保険料・年金額計算における賃金上限の引き上げ

  • 標準報酬月額の上限を、月65万円→75万円へ段階的に引き上げ

私的年金制度の拡充

  • iDeCo加入年齢の上限引き上げ(3年以内に実施)
  • 企業型DCの拠出限度額の拡充(3年以内に実施)
  • 企業年金の運用の見える化(5年以内に実施)

将来的な基礎年金の給付水準確保に向けた取り組み

  • 今後の社会経済情勢を見極めた上で、基礎年金の給付水準の低下が見込まれる場合に、基礎年金と厚生年金のマクロ経済スライドを同時に終了させる措置を講じる

こうした内容からも、公的年金制度は現役世代の働き方やライフプランと深い関わりを持っていることが分かります。

5. まとめ

今回は、申請しないともらえない手当や給付金について解説しました。

日本にはさまざまな手当・給付金がありますが、多くは一定の条件を満たしたうえで、申請を行うことで初めて受給できます。

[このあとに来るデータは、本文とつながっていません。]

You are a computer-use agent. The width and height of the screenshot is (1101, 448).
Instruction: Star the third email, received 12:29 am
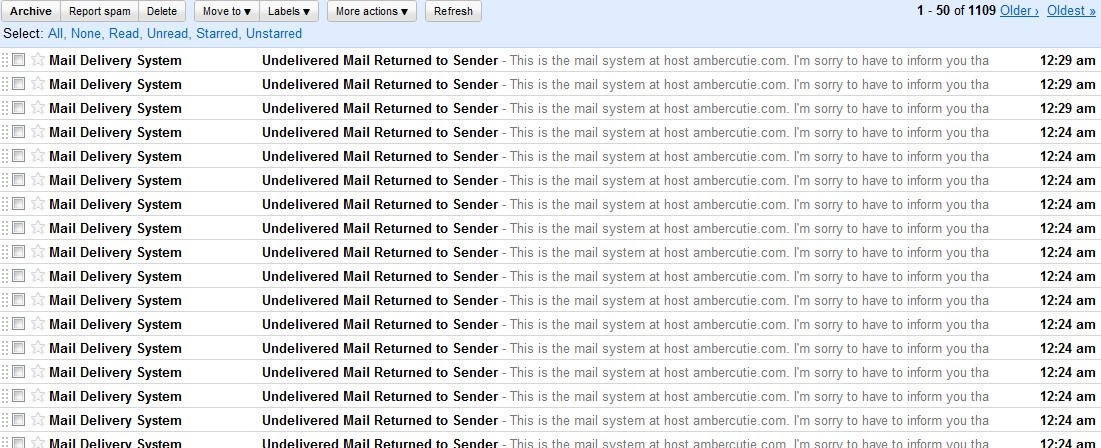[x=38, y=108]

申請を忘れてしまうと、本来受け取れるはずの給付金を受け取れない可能性があります。

また、制度によっては申請期限が設けられている場合もあるため、注意が必要です。

まずは、今回ご紹介した5つの手当・給付金の受給条件を確認し、ご自身が対象となる制度がないかをチェックしてみましょう。

あわせて、他にどのような給付金があるかを調べてみることをおすすめします。